Appeal from the Order of the Court of Common Pleas of Cumberland County in case of Herbert H. Brinser v. Cumberland-Perry Area Vocational Technical School Joint-Operating Committee, No. 3764 Civil 1976.
Thomas W. Scott, with him Killian & Gephart, for appellant.
Robert E. Yetter, with him Metzger, Wickersham, Knauss & Erb, for appellee.
Judges Wilkinson, Jr., Mencer and Blatt, sitting as a panel of three. Opinion by Judge Blatt.
[ 44 Pa. Commw. Page 556]
Herbert H. Brinser (appellant) appeals here from an order of the Cumberland County Court of Common Pleas which affirmed his suspension from his position as auto-body teacher at the Cumberland-Perry Area Vocational-Technical School (School).

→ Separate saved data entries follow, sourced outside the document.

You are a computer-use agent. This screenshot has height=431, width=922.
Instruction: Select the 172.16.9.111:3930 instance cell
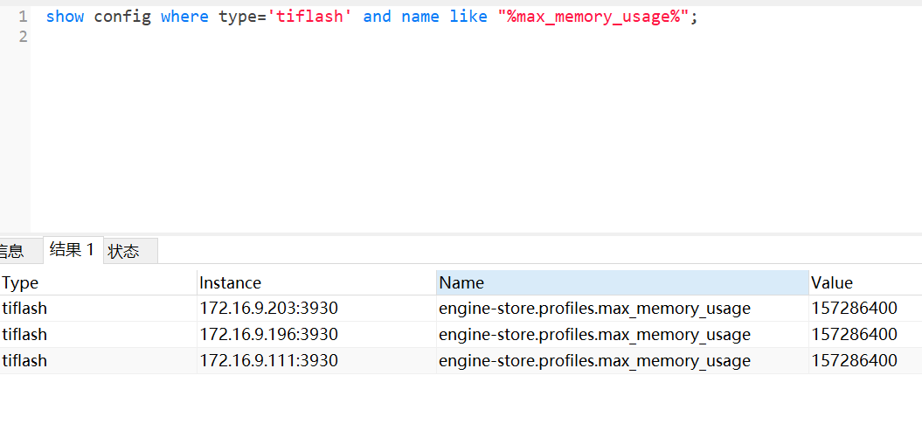(268, 361)
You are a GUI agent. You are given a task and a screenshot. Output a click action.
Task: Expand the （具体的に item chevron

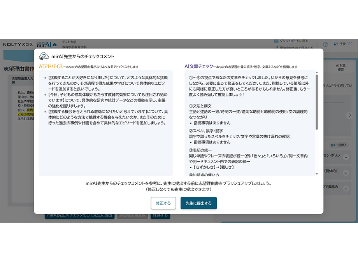(346, 173)
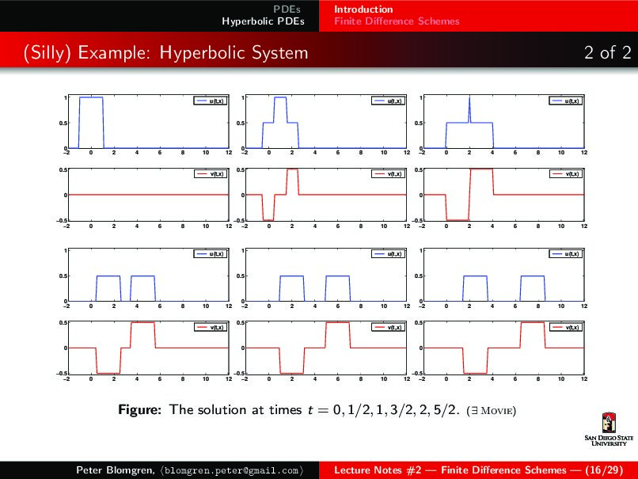Select the top-left u(t,x) plot with single pulse

(x=150, y=122)
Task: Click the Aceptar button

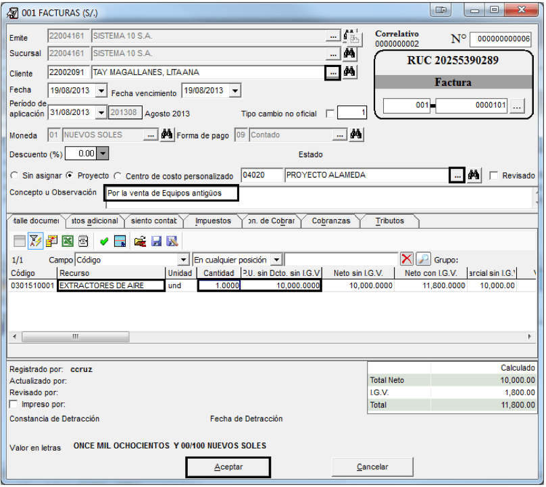Action: 228,468
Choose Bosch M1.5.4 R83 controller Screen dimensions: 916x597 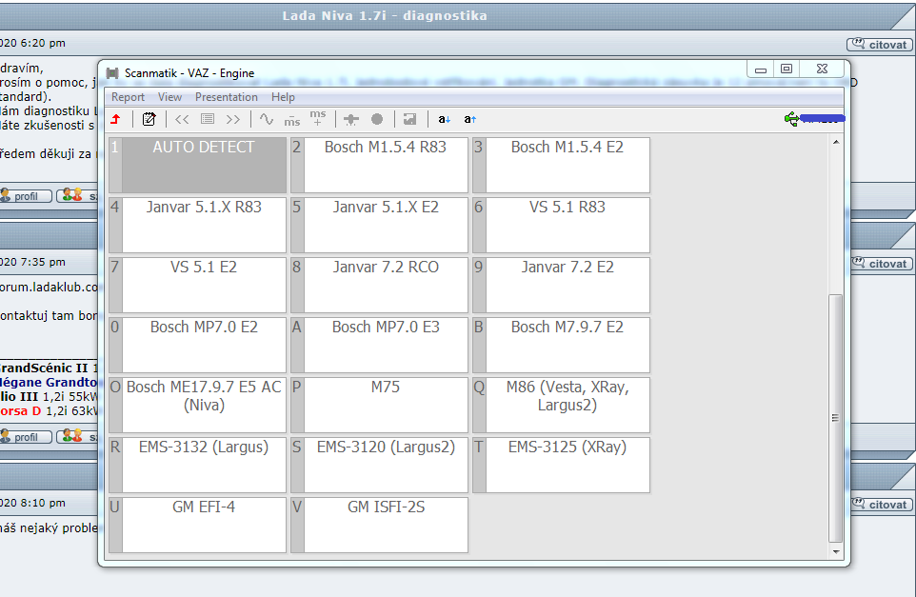point(385,165)
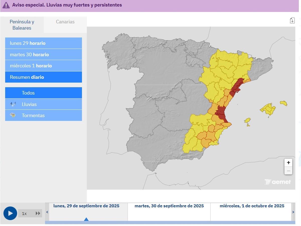The image size is (301, 226).
Task: Open the 1x playback speed selector
Action: tap(24, 213)
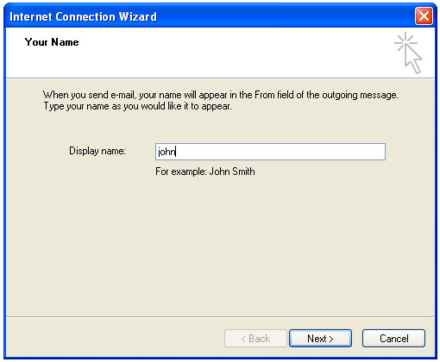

The appellant had served as the auto-body teacher at the School for five years from 1971 to 1976. Previously the auto-body course had been taught by a Mr. Kelley who was placed in an administrative position as Staff Assistant in 1971 and later removed from this administrative position in 1975 because he was not properly certified, then being placed in a full-time "itinerant" teaching position. In August of 1976, the Joint-Operating Committee (Committee) of the School abolished both Mr. Kelley's teaching position and the position he had previously held as Staff Assistant. At the same time, it voted to suspend the appellant from his position as auto-body teacher and appointed Mr. Kelley to replace him in that position. In November of 1976, the appellant filed a complaint in mandamus against the School requesting reinstatement as a professional employee, including payment of full back-pay and reimbursement for all lost benefits. The lower court ordered the School to provide the appellant a hearing, which was done. Then the Committee affirmed the suspension, and this was affirmed on appeal by the lower court. This appeal followed.
The appellant argues that, as a tenured professional employee, he was improperly suspended in the absence of one of the four reasons enumerated under Section 1124 of the Public School Code of 1949*fn1 (Code)
[ 44 Pa. Commw. Page 557]
wherefore he should be granted reinstatement with back-pay and benefits. The Committee maintains, however, that it acted properly under the Code.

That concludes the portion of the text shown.